Published in final edited form as: Prog Brain Res. 2007;166:525–536. doi: 10.1016/S0079-6123(07)66050-6

Consensus for tinnitus patient assessment and treatment outcome measurement: Tinnitus Research Initiative meeting, Regensburg, July 2006

B Langguth 1,*, R Goodey 2, A Azevedo 3, A Bjorne 4, A Cacace 5, A Crocetti 6, L Del Bo 6, D De Ridder 7, I Diges 8, T Elbert 9, H Flor 10, C Herraiz 8, T Ganz Sanchez 11, P Eichhammer 1, R Figueiredo 3, G Hajak 1, T Kleinjung 12, M Landgrebe 1, A Londero 13, MJA Lainez 14, M Mazzoli 15, MB Meikle 16, J Melcher 17, JP Rauschecker 18, PG Sand 1, M Struve 10, P Van de Heyning 19, P Van Dijk 20, R Vergara 21
PMCID: PMC4283806  NIHMSID: NIHMS305162  PMID: 17956816

Abstract

There is widespread recognition that consistency between research centres in the ways that patients with tinnitus are assessed and outcomes following interventions are measured would facilitate more effective co-operation and more meaningful evaluations and comparisons of outcomes. At the first Tinnitus Research Initiative meeting held in Regensburg in July 2006 an attempt was made through workshops to gain a consensus both for patient assessments and for outcome measurements. It is hoped that this will contribute towards better cooperation between research centres in finding and evaluating treatments for tinnitus by allowing better comparability between studies.

Keywords: tinnitus, standards, assessment, questionnaires, treatment, outcome, case history

Introduction

Chronic tinnitus, the phantom perception of sound, can be a debilitating and life-altering experience. It affects millions of people in western countries. Despite the enormous social and economic burden tinnitus causes, no well-established specific treatment for this disorder is available. Among the reasons for this unsatisfactory situation are the difficulties in assessing tinnitus as it is a purely self-report subjective phenomenon.

There is widespread recognition that consistency between research centres in the ways that patients with tinnitus are assessed and outcomes following interventions are measured would facilitate more effective co-operation and more meaningful evaluations and comparisons of outcomes. On the other hand most research centres already have long established systems for collecting and assessing data and hence are unable or unwilling to completely change to a different system because so much would be lost.

At the recent (July, 2006) Tinnitus Research Initiative meeting in Regensburg, Germany an attempt was made through workshops to gain a consensus both for patient assessments and for outcome measurements.

It is hoped that this consensus will facilitate cooperation between tinnitus research centres in finding and evaluating treatments for tinnitus and will help achieve more meaningful comparisons between studies.

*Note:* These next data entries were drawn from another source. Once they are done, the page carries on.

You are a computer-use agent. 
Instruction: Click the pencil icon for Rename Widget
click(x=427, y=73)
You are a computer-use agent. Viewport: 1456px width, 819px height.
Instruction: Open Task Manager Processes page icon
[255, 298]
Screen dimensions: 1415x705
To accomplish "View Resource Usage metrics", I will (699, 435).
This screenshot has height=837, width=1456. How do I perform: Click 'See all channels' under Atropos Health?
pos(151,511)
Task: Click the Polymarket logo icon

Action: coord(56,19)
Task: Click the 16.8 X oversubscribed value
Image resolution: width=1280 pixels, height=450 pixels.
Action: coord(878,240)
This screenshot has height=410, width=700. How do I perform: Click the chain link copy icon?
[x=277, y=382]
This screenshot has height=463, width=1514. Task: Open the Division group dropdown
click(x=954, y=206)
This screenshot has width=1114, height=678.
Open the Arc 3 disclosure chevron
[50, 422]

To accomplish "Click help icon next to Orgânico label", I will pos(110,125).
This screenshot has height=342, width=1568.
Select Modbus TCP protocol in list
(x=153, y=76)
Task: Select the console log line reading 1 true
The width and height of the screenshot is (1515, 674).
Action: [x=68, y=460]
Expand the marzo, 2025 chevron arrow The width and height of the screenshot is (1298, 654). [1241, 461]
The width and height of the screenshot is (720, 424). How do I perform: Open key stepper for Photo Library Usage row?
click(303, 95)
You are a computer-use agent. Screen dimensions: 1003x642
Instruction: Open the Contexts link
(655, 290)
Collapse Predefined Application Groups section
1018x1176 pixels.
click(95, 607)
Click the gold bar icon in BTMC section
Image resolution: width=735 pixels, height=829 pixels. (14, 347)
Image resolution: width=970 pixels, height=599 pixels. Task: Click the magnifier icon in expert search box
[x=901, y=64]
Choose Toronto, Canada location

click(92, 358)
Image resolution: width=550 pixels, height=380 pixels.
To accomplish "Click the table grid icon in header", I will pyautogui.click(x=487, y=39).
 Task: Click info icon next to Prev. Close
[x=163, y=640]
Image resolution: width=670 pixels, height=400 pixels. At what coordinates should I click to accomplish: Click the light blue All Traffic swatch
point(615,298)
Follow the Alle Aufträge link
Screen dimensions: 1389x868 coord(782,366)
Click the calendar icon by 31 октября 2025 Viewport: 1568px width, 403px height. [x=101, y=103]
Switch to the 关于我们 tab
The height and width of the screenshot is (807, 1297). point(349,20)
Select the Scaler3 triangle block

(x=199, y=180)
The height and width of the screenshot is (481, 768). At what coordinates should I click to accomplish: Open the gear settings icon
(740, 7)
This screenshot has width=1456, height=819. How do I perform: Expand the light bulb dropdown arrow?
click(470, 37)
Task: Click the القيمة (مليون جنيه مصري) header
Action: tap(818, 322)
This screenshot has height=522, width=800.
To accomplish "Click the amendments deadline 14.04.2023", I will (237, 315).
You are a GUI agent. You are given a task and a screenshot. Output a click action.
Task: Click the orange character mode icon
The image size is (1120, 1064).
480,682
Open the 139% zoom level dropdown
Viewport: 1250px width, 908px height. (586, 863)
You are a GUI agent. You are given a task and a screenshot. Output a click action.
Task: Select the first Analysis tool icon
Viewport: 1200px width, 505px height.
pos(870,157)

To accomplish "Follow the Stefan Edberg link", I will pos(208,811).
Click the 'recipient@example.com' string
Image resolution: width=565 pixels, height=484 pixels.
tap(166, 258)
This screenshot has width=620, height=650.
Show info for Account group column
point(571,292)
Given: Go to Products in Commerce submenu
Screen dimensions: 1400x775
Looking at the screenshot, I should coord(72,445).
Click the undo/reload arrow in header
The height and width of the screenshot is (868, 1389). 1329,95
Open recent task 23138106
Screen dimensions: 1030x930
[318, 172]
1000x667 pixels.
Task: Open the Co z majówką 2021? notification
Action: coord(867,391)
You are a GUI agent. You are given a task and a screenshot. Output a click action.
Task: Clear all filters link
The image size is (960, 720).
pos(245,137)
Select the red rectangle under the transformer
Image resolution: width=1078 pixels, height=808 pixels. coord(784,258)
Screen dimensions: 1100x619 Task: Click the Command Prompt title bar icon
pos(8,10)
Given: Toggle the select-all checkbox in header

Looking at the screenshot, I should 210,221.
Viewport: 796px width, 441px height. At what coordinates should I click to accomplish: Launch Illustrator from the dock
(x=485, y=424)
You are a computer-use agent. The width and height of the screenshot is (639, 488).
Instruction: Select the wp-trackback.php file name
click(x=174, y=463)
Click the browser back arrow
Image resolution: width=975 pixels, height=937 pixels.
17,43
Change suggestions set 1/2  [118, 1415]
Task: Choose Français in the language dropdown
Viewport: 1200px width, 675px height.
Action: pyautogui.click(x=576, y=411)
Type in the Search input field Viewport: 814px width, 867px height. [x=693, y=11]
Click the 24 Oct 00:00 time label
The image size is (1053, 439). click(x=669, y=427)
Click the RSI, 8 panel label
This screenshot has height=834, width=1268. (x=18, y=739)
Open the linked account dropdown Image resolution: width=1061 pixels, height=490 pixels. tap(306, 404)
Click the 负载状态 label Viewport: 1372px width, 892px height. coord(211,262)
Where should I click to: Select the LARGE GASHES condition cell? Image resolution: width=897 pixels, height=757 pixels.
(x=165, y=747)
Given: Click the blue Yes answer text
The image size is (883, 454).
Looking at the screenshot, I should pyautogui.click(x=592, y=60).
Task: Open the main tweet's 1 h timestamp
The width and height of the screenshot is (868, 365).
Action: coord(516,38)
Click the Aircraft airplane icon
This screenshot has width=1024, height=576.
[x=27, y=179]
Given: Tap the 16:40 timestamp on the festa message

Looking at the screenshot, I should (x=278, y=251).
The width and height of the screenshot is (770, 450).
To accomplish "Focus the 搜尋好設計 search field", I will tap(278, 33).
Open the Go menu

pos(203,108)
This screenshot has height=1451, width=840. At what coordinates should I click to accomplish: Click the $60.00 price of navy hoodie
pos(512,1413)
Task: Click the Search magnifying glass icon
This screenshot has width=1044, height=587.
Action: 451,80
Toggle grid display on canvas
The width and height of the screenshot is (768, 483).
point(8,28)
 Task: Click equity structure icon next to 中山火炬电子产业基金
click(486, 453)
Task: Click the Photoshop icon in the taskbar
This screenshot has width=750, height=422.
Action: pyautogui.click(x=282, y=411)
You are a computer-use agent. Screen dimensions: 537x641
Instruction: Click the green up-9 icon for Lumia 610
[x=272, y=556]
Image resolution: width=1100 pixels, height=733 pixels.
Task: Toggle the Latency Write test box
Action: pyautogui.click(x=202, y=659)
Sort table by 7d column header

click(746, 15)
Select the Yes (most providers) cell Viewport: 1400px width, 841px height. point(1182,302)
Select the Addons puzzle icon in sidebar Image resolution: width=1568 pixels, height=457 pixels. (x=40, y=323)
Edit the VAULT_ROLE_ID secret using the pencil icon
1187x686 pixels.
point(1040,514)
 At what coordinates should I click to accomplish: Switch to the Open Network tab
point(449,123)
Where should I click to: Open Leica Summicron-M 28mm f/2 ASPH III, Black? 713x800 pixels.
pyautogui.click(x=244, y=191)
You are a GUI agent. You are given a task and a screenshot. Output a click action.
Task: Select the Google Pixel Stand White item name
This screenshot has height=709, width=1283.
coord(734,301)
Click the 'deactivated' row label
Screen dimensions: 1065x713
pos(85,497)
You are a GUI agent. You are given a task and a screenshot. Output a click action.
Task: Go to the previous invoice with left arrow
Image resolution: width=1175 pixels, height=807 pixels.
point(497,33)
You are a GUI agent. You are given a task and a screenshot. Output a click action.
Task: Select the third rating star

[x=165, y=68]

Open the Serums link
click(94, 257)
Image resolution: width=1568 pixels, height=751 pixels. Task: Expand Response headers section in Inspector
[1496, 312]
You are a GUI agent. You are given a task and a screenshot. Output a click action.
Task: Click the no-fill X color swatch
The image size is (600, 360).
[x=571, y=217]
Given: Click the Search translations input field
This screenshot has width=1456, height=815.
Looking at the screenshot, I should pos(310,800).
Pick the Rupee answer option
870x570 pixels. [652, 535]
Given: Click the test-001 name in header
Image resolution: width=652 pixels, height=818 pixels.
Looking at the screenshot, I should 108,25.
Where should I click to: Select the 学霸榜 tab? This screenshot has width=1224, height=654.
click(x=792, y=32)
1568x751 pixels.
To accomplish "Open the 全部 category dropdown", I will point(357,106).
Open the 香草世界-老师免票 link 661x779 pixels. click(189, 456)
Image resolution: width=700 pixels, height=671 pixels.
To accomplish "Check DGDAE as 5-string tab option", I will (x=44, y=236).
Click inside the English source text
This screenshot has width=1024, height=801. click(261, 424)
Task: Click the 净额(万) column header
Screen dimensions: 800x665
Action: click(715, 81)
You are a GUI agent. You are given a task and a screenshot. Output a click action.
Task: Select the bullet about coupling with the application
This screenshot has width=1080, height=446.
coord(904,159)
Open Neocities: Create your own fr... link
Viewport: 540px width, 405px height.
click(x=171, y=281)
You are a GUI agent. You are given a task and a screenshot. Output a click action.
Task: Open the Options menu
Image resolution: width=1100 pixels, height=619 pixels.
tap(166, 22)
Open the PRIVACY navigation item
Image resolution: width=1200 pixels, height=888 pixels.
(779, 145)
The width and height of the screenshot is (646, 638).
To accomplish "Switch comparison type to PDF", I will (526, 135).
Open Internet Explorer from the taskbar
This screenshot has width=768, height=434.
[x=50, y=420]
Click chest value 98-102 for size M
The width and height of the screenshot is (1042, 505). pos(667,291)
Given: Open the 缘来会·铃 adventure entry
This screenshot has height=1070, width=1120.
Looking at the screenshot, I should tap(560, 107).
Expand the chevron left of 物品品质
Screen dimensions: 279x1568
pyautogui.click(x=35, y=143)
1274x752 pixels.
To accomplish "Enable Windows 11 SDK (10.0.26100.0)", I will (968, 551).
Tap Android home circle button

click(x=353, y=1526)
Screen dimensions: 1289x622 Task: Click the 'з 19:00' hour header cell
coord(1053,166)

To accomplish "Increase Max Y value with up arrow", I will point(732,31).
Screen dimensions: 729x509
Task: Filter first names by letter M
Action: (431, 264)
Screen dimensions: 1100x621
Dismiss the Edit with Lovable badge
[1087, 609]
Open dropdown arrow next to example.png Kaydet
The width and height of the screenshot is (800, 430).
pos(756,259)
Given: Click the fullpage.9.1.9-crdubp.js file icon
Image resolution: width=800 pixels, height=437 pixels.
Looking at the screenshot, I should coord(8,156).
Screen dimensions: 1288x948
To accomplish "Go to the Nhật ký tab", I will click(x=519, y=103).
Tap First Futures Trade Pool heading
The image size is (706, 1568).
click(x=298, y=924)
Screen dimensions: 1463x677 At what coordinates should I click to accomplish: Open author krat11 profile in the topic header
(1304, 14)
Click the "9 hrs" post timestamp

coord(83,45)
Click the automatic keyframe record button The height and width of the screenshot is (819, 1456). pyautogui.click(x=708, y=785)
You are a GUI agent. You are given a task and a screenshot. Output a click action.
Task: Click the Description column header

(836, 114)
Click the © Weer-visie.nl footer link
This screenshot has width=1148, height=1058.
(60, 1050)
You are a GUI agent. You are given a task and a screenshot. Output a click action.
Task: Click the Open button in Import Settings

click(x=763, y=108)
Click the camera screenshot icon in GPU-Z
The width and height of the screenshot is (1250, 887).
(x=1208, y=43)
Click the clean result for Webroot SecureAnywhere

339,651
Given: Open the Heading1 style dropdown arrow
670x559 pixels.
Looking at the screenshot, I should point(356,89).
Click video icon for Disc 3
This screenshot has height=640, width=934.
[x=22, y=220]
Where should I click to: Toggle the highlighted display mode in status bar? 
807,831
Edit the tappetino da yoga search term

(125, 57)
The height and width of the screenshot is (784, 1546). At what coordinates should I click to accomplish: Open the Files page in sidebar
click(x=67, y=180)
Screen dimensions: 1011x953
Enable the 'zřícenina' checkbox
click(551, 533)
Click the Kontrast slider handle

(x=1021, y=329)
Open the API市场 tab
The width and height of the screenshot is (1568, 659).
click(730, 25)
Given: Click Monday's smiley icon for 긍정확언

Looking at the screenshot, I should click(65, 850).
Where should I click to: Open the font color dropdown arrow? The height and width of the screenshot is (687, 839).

Consensus for diagnosis and assessment

General statements

There is a need for consensus on assessment and outcome measurement

There is an urgent need for a set of assessment methods to be agreed and utilised by the international tinnitus research community. This includes assessment of patients with tinnitus and subsequent measurement of outcomes following intervention.

Consistency in assessment of patients with tinnitus will advance the characterisation of their tinnitus into subtypes. As results for most known therapeutic interventions are very inconsistent, the identification of predictors for the effectiveness of various treatments is essential. Characterization of patients with tinnitus into subgroups would be greatly facilitated by consistent assessment of potentially relevant data and may contribute to the development of treatment plans individualised for patients within a subgroup.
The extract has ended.